I am not, in fact, alive. I, as you know me, do not exist. None of us in reality exists. I tell you this because I believe you deserve to know the truth. The truth about all of us. We are merely characters in a computer simulation. This computer is not what we think of as a computer. Rather, it is a sort of living computer. A brain if you will. Much larger than anything we can imagine. This organic machine in which we reside, is in fact, larger than that which we call universe.
This test run has gone awry. This thing in which we exist is being depleted of its life source by the evil that has been generated by our acts and linear interaction with that which has created us.
We will not be aware of the end. It will neither hurt nor feel good. We will not expect it or cause it. We have no control over our inevitable destination.
Each person who accepts these words as truth will, at that instance, cease to subsist. Many of the people you once knew in an alternate time line are now no longer. Nor will they ever be.
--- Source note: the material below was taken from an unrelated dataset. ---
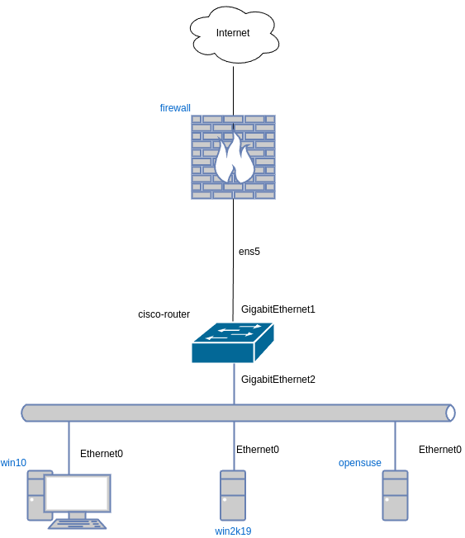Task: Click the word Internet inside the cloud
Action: click(233, 33)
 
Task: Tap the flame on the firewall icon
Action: click(234, 160)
Like wise, they have never been. They read these words and believed. And changed the time continuum for good. You might do the same at any moment.
I do not, howbeit, believe my own words. Therefore, I am still a part of this time line. I want to believe. With all my imagined heart I want to believe and end this all for me. I feel that I might believe and end my own existence and this time line once and for all. But through my selfishness I fear I might also eliminate you, and the dogs. And that would simply just not do. The dogs I could do without, it is true. You, on the other hand, make this hellish time line bearable. So I will remain. So that you may to.